◆ **Data records**
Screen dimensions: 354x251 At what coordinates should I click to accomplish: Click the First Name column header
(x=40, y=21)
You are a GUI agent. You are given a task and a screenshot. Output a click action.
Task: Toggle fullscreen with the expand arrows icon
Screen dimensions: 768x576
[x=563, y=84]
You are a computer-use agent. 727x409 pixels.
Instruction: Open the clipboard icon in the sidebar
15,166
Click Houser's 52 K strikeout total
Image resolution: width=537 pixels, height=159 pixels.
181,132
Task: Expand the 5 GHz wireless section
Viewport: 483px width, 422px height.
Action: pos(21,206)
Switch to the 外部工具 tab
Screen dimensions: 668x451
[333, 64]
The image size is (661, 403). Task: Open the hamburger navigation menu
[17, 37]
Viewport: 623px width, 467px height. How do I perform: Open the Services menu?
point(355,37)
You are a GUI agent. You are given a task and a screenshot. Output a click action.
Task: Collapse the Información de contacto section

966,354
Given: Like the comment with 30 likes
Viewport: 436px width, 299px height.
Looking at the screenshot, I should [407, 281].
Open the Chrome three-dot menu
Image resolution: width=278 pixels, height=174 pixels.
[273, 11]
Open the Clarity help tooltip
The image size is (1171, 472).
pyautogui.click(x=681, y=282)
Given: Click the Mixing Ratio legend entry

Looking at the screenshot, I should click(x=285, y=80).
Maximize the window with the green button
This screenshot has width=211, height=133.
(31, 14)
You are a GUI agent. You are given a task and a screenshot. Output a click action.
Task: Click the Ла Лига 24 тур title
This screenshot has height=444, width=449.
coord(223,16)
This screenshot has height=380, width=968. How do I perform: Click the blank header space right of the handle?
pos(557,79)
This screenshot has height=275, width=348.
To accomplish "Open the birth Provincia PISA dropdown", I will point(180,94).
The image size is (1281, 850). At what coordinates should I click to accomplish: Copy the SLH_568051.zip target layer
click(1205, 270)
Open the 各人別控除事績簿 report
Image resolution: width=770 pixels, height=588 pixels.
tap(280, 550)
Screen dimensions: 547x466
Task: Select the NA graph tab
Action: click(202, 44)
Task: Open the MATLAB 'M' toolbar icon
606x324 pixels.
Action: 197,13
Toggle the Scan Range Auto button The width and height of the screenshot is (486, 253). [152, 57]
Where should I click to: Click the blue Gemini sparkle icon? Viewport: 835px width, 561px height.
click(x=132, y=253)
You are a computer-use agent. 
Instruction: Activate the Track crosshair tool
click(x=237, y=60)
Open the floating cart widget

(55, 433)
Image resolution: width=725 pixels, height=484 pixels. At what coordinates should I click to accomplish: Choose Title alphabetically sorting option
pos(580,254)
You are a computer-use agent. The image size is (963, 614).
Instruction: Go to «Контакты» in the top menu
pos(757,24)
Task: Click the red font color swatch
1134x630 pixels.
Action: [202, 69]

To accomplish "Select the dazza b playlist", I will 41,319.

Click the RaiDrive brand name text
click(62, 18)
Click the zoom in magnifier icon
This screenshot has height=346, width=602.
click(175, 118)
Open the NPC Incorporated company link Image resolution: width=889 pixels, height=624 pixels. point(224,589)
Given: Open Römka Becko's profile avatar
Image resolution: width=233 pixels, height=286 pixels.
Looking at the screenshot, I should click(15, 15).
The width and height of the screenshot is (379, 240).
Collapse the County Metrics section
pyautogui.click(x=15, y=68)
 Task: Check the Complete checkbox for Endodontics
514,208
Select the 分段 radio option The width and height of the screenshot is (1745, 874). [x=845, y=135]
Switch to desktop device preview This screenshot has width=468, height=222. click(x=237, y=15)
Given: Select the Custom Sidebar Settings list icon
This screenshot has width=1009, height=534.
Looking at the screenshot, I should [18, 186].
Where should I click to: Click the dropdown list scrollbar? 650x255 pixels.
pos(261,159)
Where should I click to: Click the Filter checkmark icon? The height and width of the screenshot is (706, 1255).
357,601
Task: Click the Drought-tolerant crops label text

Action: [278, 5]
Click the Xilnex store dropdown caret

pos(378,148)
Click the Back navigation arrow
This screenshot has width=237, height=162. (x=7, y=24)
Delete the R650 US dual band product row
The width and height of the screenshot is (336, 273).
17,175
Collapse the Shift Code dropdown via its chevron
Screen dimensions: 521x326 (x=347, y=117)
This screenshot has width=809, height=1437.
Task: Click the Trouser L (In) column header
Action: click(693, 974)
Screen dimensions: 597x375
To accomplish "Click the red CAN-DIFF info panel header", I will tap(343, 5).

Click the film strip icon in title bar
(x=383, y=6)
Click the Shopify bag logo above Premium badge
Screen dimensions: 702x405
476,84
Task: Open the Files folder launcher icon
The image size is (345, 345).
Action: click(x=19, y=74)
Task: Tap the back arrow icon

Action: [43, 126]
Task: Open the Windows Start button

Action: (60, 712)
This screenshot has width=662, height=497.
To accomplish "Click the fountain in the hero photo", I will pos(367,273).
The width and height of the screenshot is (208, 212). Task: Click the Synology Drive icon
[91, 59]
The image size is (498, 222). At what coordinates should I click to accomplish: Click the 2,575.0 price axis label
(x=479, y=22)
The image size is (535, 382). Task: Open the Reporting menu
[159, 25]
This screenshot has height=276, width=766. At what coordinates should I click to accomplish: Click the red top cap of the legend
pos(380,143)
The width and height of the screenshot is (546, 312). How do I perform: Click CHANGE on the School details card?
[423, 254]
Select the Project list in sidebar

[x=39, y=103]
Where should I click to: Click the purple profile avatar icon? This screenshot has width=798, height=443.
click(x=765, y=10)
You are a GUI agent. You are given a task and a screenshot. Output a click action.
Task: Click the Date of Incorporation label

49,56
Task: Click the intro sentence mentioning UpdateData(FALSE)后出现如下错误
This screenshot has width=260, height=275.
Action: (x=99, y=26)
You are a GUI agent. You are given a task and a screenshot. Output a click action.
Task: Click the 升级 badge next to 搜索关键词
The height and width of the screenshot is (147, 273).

◆ **Instructions to follow**
Give the number of lines in the entries above that contain the word "Toggle", with no accompanying text.

◆ **Task output**
2